While the understanding that democracy is under threat in Canada has grown over the last 20 years, the resources to support the work remain largely unchanged from 2007. Civil society organizations continue to make vital contributions in spite of being chronically underfunded, but this is neither sustainable nor sensible. This circumstance also creates inefficiencies by hindering collaboration and connection among organizations.
To truly address the pressing civic needs of Canadians, we need transformational investment in the civil society organizations that are doing load-bearing work to shore up our democracy. The Government of Canada can prioritize scaling the impact of civil society by creating a Canadian Democracy Endowment. This would serve as a permanent, non-partisan, arm’s-length funding mechanism that would help to sustainably support Canada’s civic resilience by funding the non-partisan, non-academic organizations that are already delivering public-facing democratic resilience and civic engagement initiatives.
A healthy democracy is the necessary foundation for any philanthropic mission; this is an issue that affects 100% of the population.
The Samara Centre is one of the developers of the Canadian Democracy Endowment because we feel it is imperative that the federal government commit to the long-term health of our democracy by making a practical investment in our national resilience. The public wants collaboration and efficient approaches to informed policy development that reinforce security, unity, and prosperity; the endowment is a concrete way to provide that. By properly resourcing the effective, evidence-based solutions that are already underway across the country, we can bring forth a robust, coordinated national response to democratic backsliding. This would not only make an immediate and meaningful difference in powering civil society; it would also unlock matched philanthropic funding and cross-sector partnerships that will strengthen Canada’s democratic capacity in the long term.

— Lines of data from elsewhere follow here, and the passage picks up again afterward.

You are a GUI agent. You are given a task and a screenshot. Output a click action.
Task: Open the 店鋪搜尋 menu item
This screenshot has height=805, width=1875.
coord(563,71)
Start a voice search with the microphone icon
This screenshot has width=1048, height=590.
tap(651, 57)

A healthy democracy is the necessary foundation for any philanthropic mission; this is an issue that affects 100% of the population. By focusing on the big picture, foundations can play a vital role in this moment of crisis by prioritizing strategic, transformational, unrestricted, multi-year granting that demonstrates a trusted partnership with grantees. This moment offers an unprecedented opportunity to revitalize civic life by investing in the “enduring infrastructure for a democratic society.” Foundations must ask themselves, “How do anti-democratic forces operate?” and commit to matching that vigour.
These recommendations for the Procedure and House Affairs Committee were designed to immediately address the most pressing threats to Canada’s democratic culture while also securing it for generations to come. It reflects where our team at the Samara Centre is coming from: we are proud to have shaped conversations about the health of Canada’s democracy over the past two decades, but our eyes are on the horizon. Let’s meet this moment of uncertainty with energy and ambition by investing in robust civic education, forward-looking duty-of-care legislation, and sound civic infrastructure that will imbue Canadians, young and old, with the confidence that the future of our country is secure and ours to shape.